Session 1 with the ponies
I don’t know about you but I have spent many hours wandering around after ponies who know it is time to have the muzzle on.
For a long time I didn’t like muzzles. I did not feel they were fair on the ponies. I had a good talk with myself a year ago and we now use muzzles constantly. Although they would obviously prefer to be without the muzzle, they also would prefer to be on the fields with their herd mates.
For those who don’t know my herd well, I have three of the five that are prone to laminitis. My Lusitano, Risada, who is prone to weight gain (and no wonder as she just loves to graze around herself while laying down in the field. My older pony Chocolate who has been prone to laminitis most of her life. My farrier has helped me significantly with Chocolate, managing her feet and showing me the signs to look for over the years. She has not been overweight now for two years, although she is still sensitive to the sugars in the grass. And then there is Querida. She loves her grass and her hay. She will quite happily work out how to get through any fence. I adopted Querida from a centre whose main concern was that she have a forever home. She had changed homes several times as owners found they couldn’t cope with her.

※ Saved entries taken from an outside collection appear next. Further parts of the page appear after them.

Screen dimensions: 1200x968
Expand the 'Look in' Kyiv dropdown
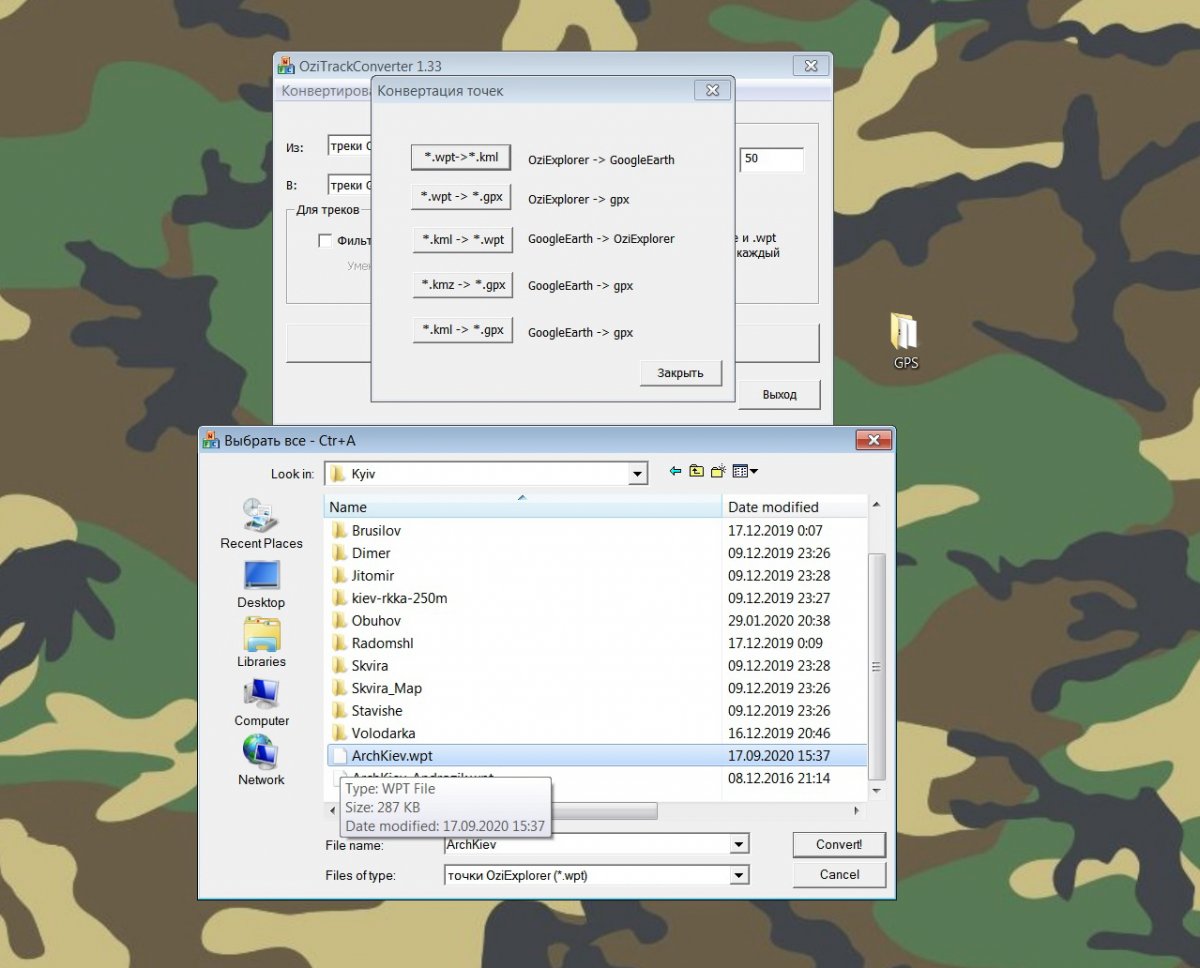coord(638,474)
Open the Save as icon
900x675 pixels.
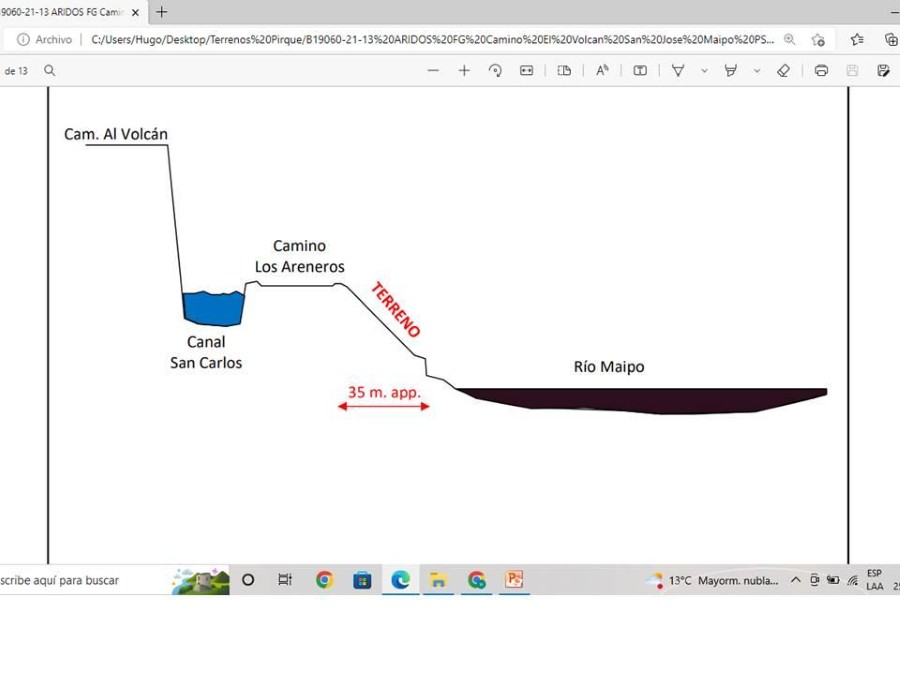click(883, 71)
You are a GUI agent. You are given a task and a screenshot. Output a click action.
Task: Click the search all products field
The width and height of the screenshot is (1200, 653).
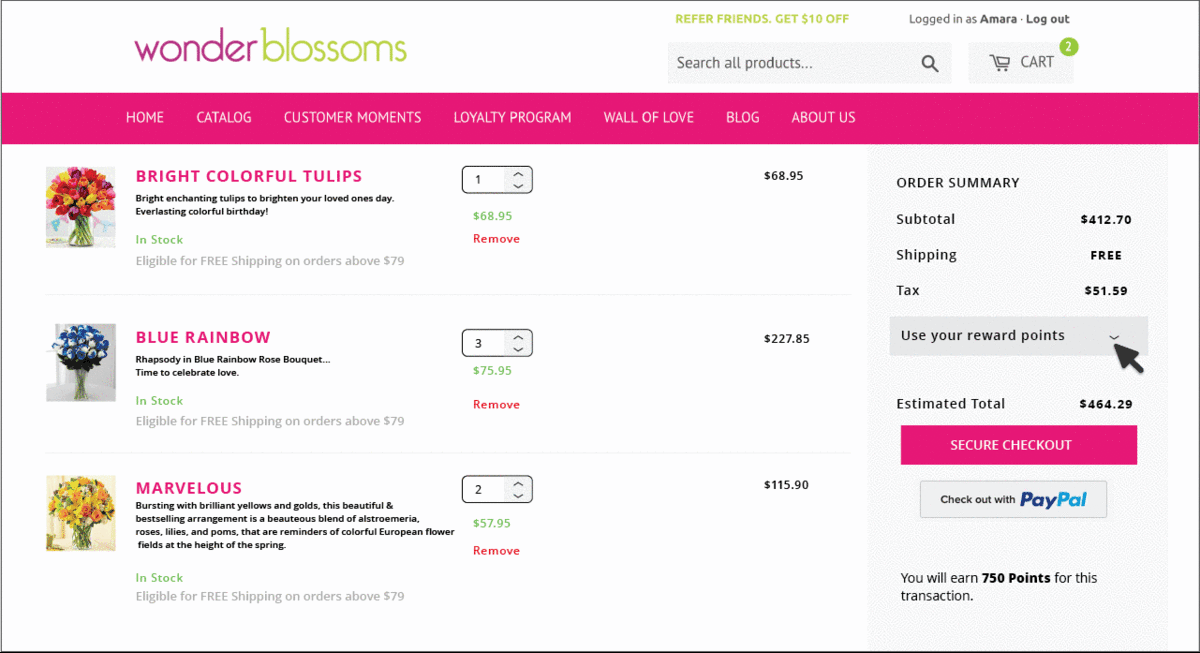pyautogui.click(x=790, y=63)
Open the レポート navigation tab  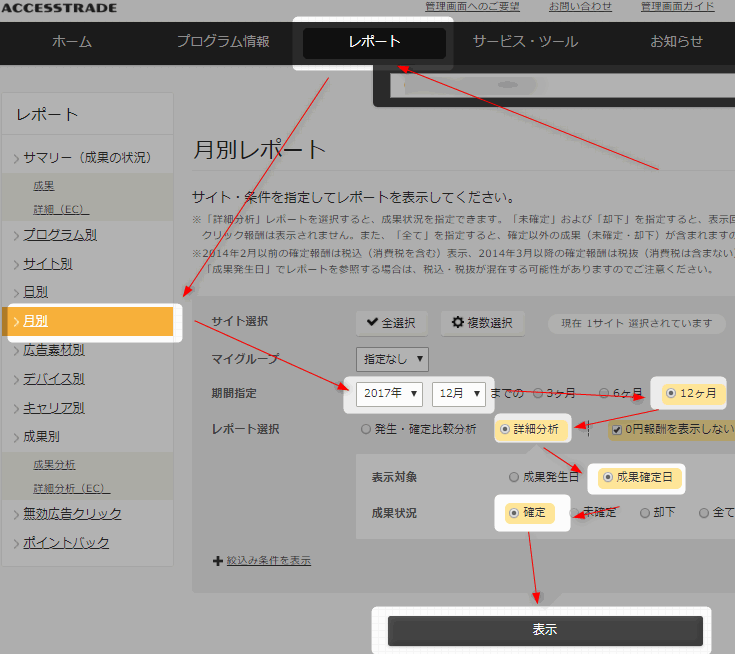pos(374,42)
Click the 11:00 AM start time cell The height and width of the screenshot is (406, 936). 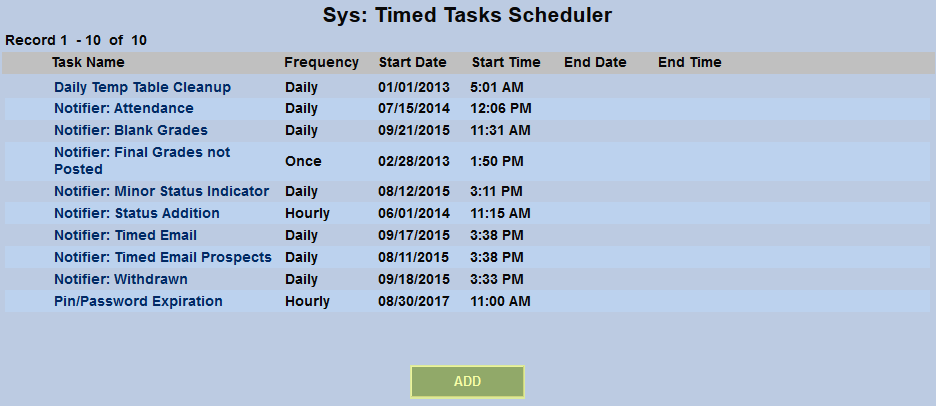click(501, 301)
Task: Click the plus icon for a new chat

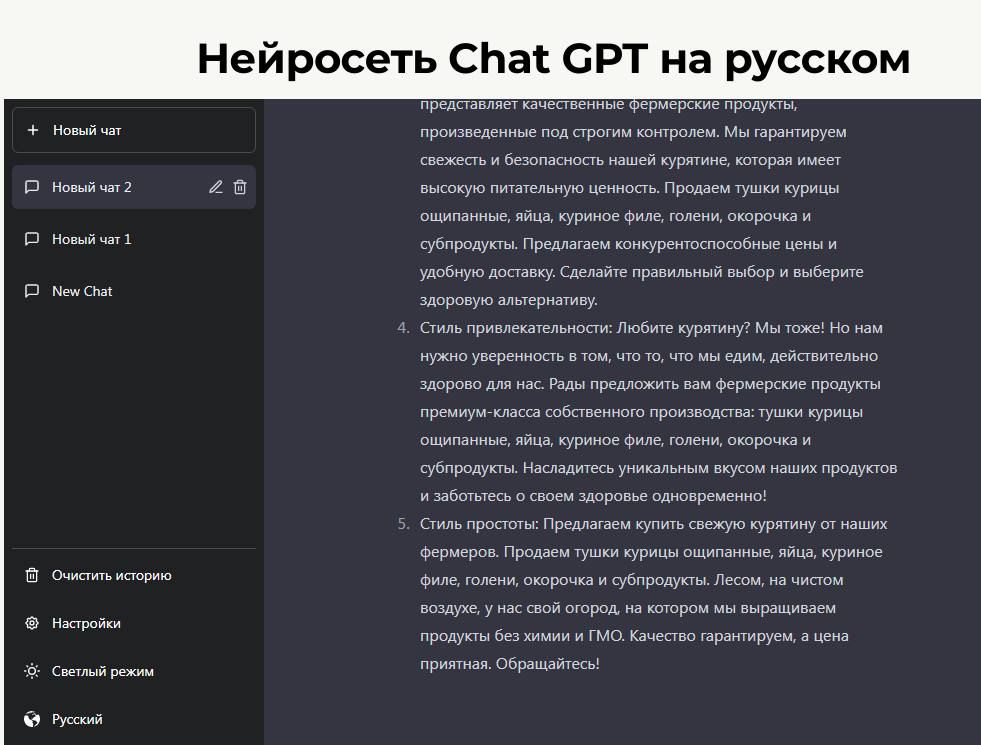Action: (x=33, y=130)
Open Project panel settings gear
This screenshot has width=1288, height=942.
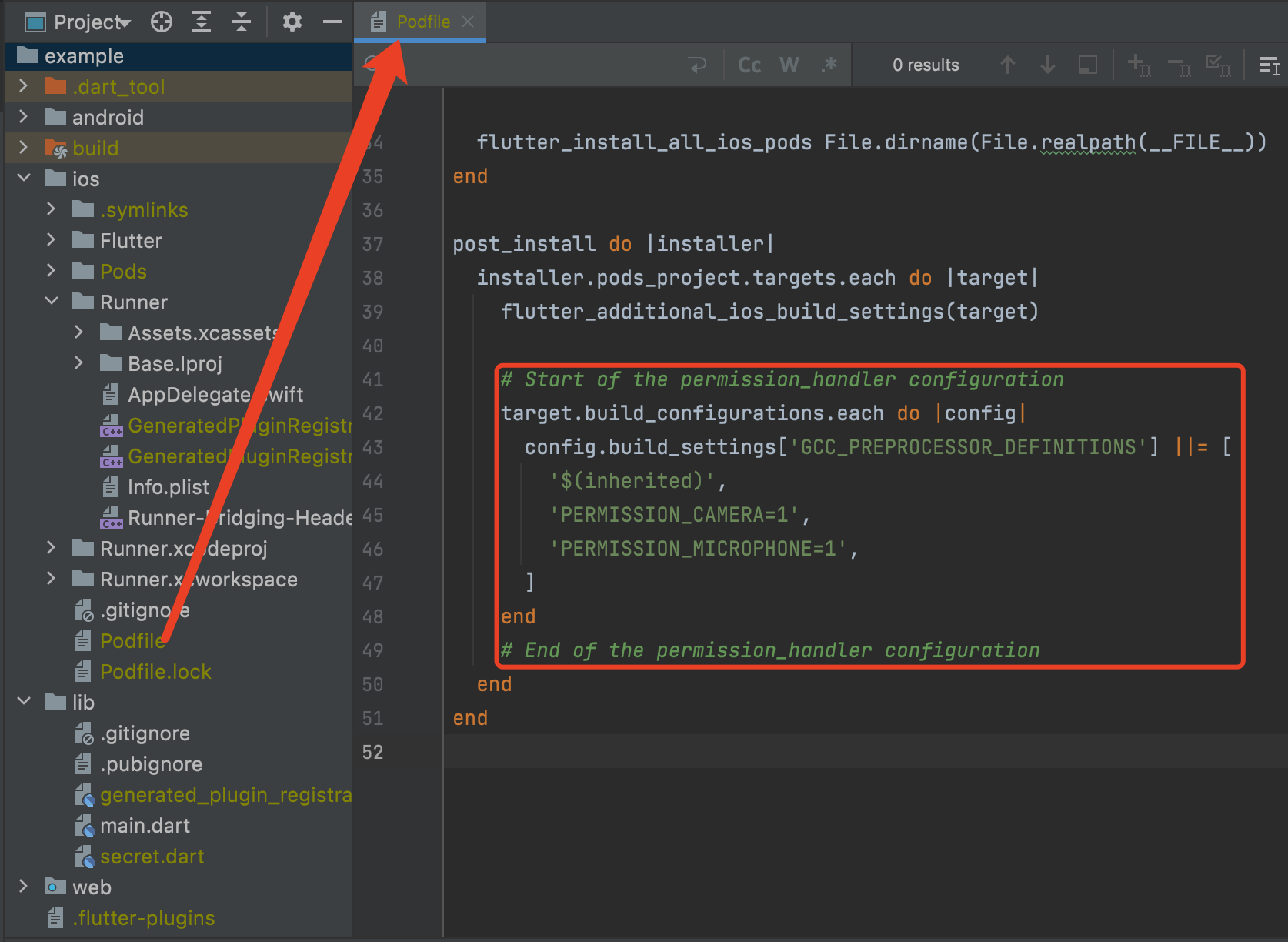coord(292,22)
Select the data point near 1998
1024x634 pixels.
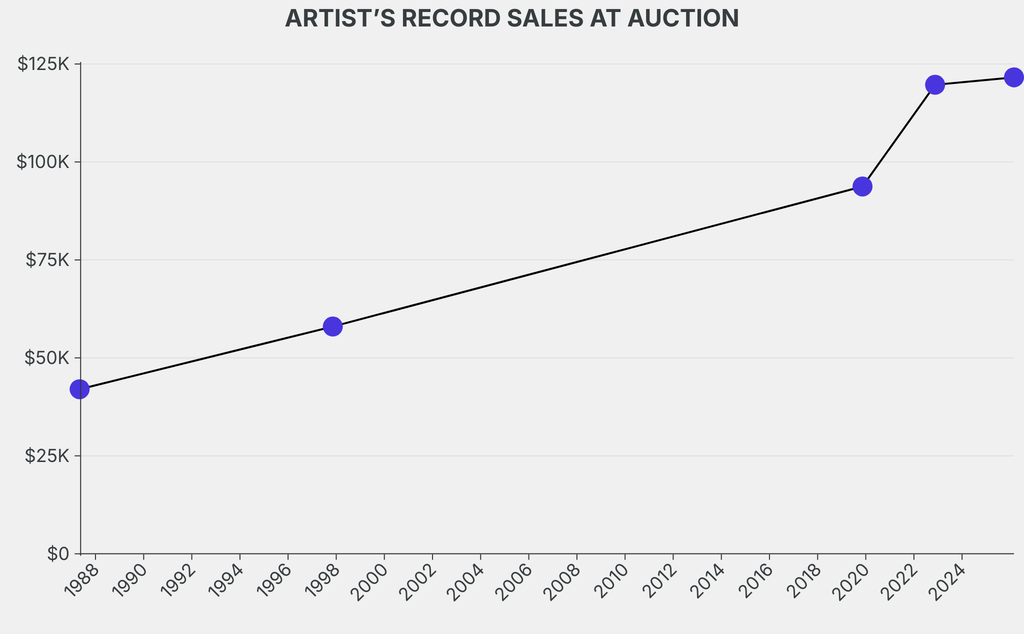[x=333, y=327]
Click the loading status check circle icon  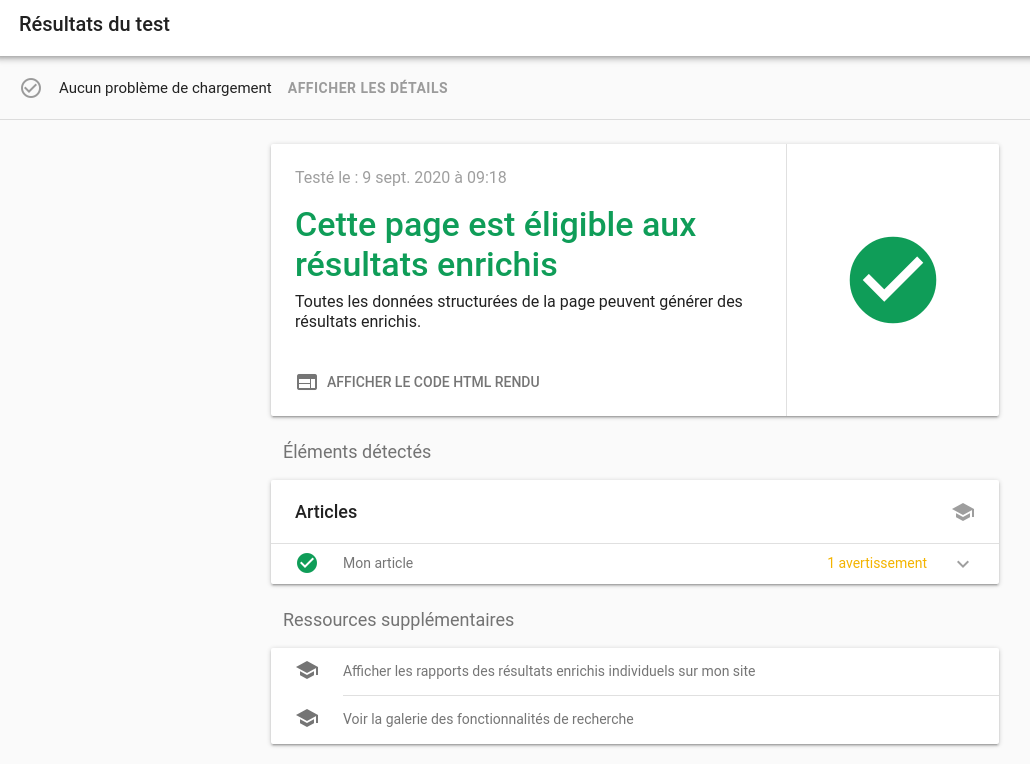click(31, 88)
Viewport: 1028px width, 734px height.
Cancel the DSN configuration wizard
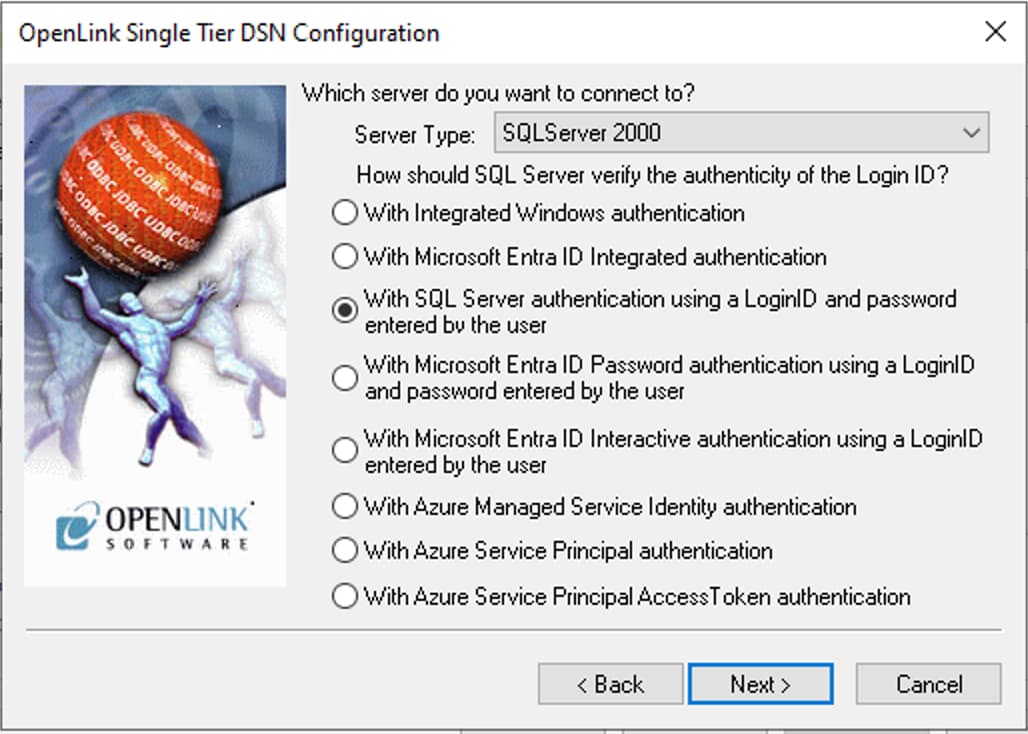point(928,684)
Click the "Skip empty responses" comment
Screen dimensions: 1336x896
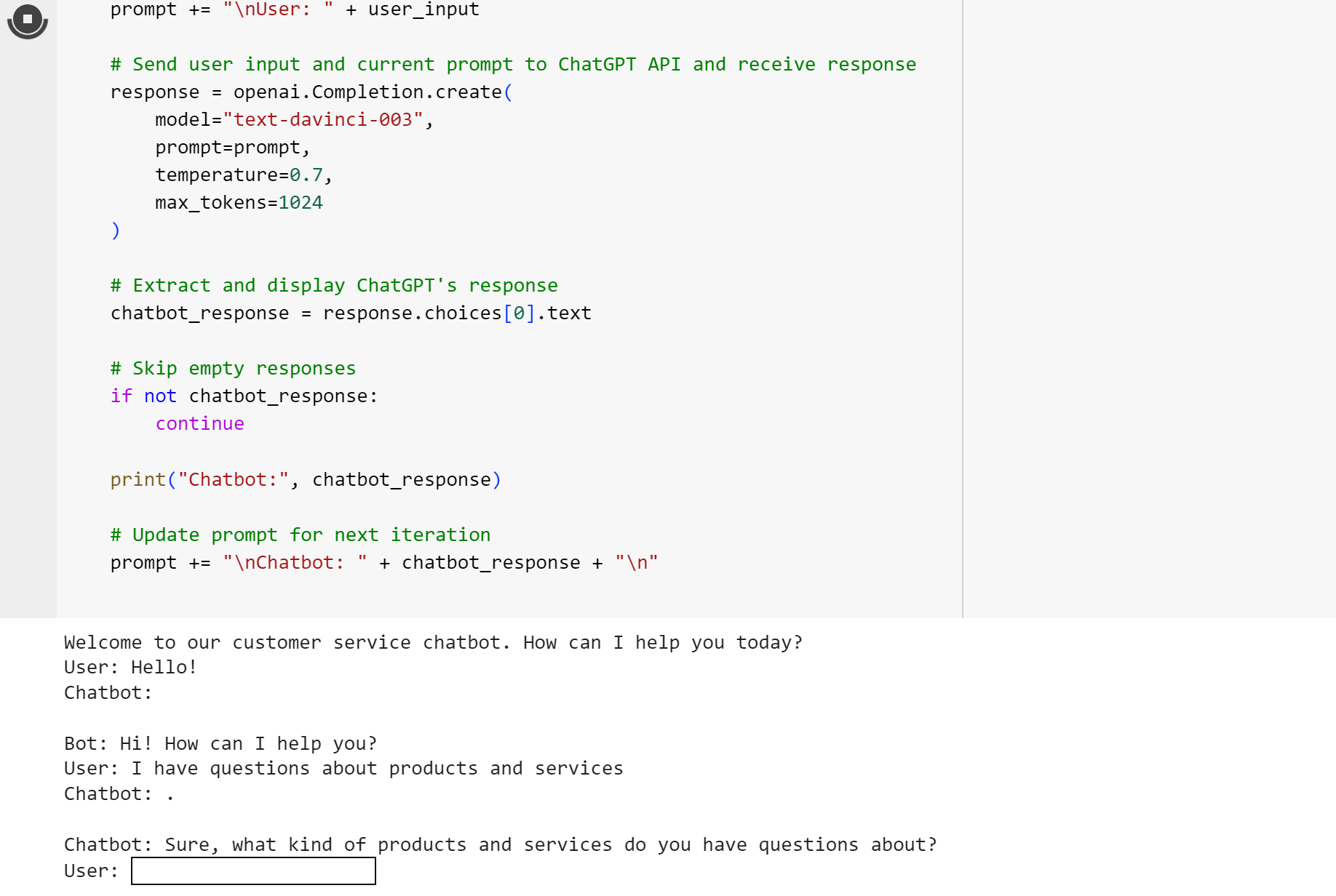[x=233, y=369]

She has had rotation in her front feet and they are mis-shapen as you can see in the video, and she is very sensitive to the grasses at this time of year. (They are also due for their trims this week!).
So how did I change things this year. (I am always changing things). Firstly I let the herd graze all the fields over winter instead of shutting the fields and I limited their hay intake to less than what I would normally have used. They all came out of winter not too bad. Risada and Querida were still holding a little weight from the hay bales but not as bad as I have seen in previous springs. Then we went straight into muzzles being put on before sunset for the entire night, when I would open a field for grazing. This allows my two other horses to eat as much grass as they want, and the other three also get to have fun in the field over night. but the muzzles limit their grazing. The muzzles are taken off well after sunrise and then the herd have a little bit of hay and access to the track. So far so good.
I did a little bit if working with the muzzles using the Trust Technique to take them off, and now they are all really good at allowing me to take them off slowly without head snatching.
Now it is time to tackle the difficult bit. Getting the muzzles on every night – peacefully. It is a difficult one because they have to have them on, so I do this as best I can and keep it as peaceful as possible. But, in parallel I am going to do some sessions just putting the muzzle on and off, using the principles of the Trust Technique to create peace with the muzzle, to get a level of realisation learning (that is that the ponies realise that the muzzle isn’t so bad, and my intention is just to keep them healthy), and to find Trusted Co-operation (who wants to fight with muzzles every night – I don’t and they probably don’t either, so we need to change the way we look at things).
I do use treats and we are also learning as part of this process how to get treats for doing something for me. It is a thank you, not a bribe. They know there are treats in my pocket though, so you will see me moving away towards their tail if they come looking before doing. My reward? Not having to walk miles after ponies to get muzzles on in the evening.
The videos below are the first session with Querida, and then the first session with Chocolate. I haven’t done a session with Risada yet. She doesn’t mind putting the muzzle on for a treat but she will put her head up really high. I will do a few sessions with her soon
Querida – my learning point. I noticed that I didn’t wait until her head came down again as I was putting the muzzle on. Doh!
Chocolate – it is a little difficult to see but when the muzzle is going on she leans back. I waited until she wasn’t leaning away from the muzzle. Yeah!